- _WHAT TO PRODUCE_: Pick out each line of the records below that contains the string "width", and copy those lines in full.

(Data listing)
▼

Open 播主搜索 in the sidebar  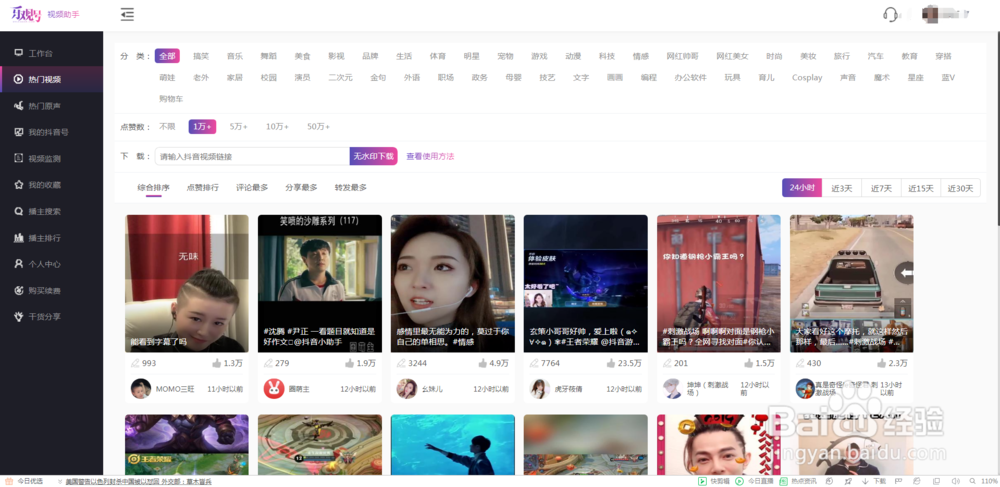(44, 212)
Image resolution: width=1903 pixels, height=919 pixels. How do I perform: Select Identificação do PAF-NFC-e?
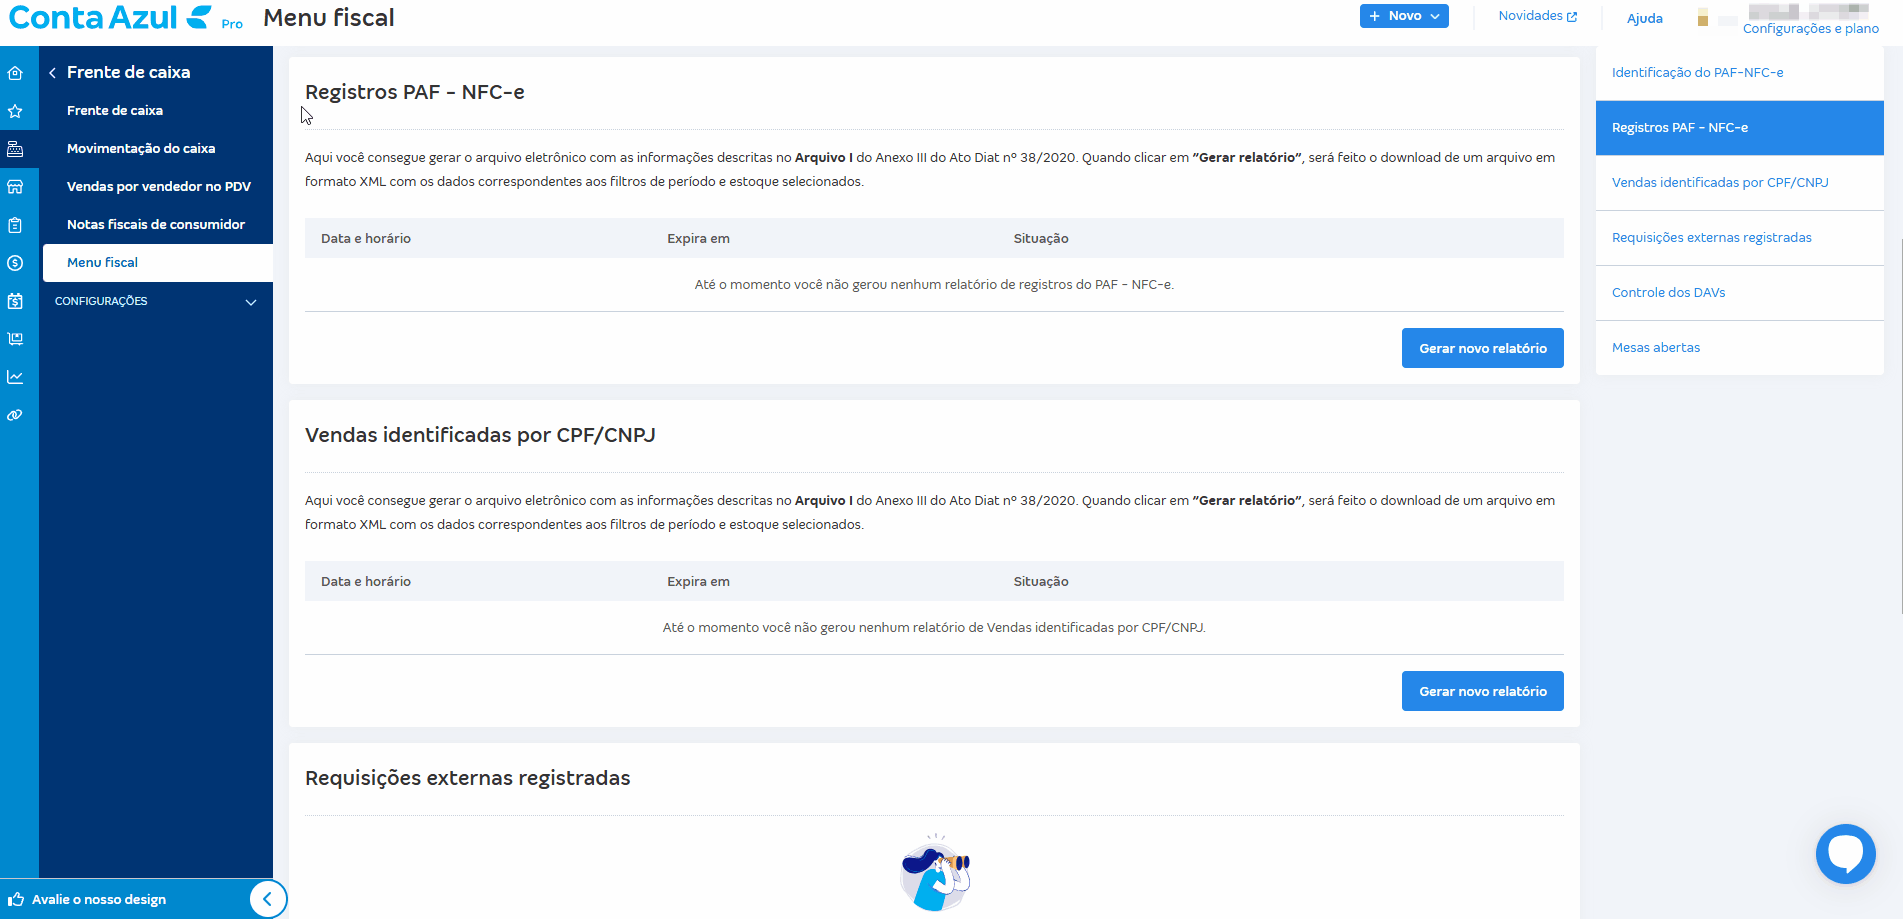pos(1697,72)
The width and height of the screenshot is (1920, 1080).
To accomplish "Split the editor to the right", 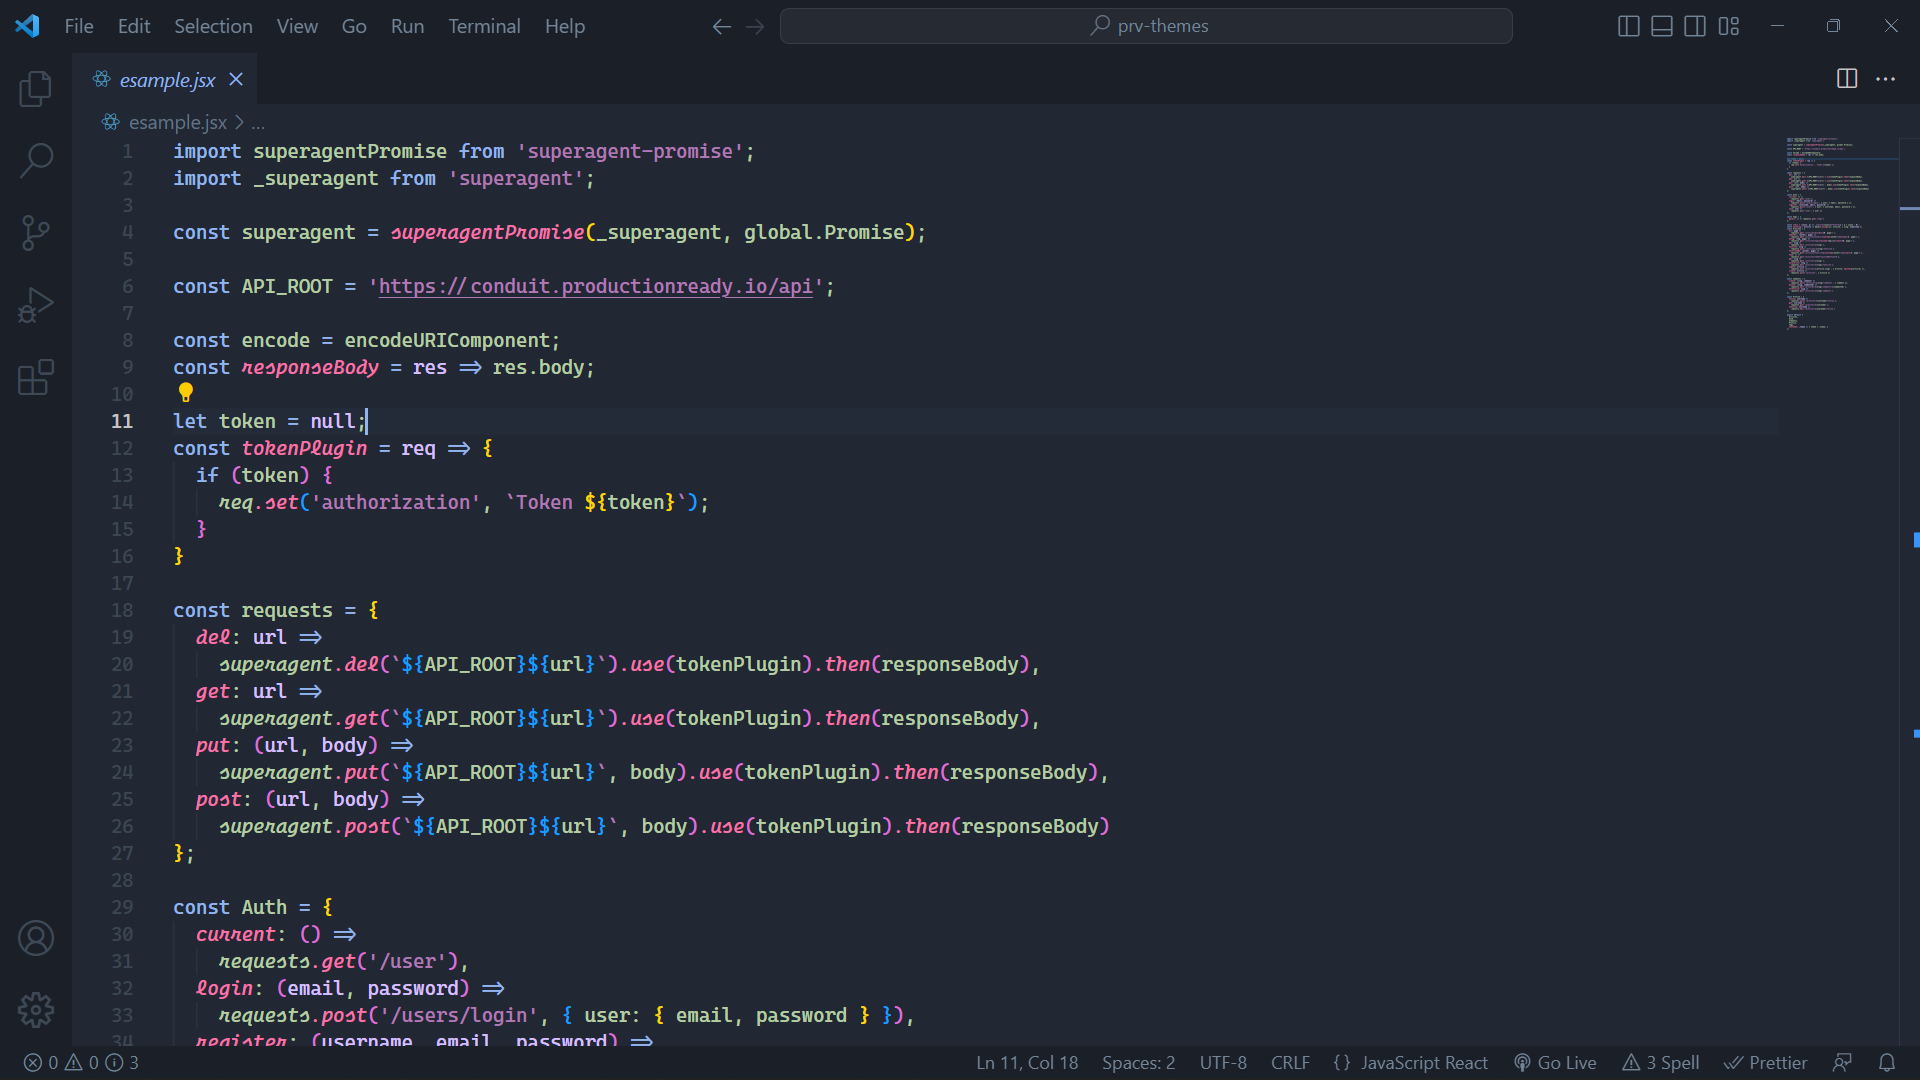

▲

- _SOLUTION BELOW_:
Image resolution: width=1903 pixels, height=919 pixels. How do I perform: Select Identificação do PAF-NFC-e?
The width and height of the screenshot is (1920, 1080).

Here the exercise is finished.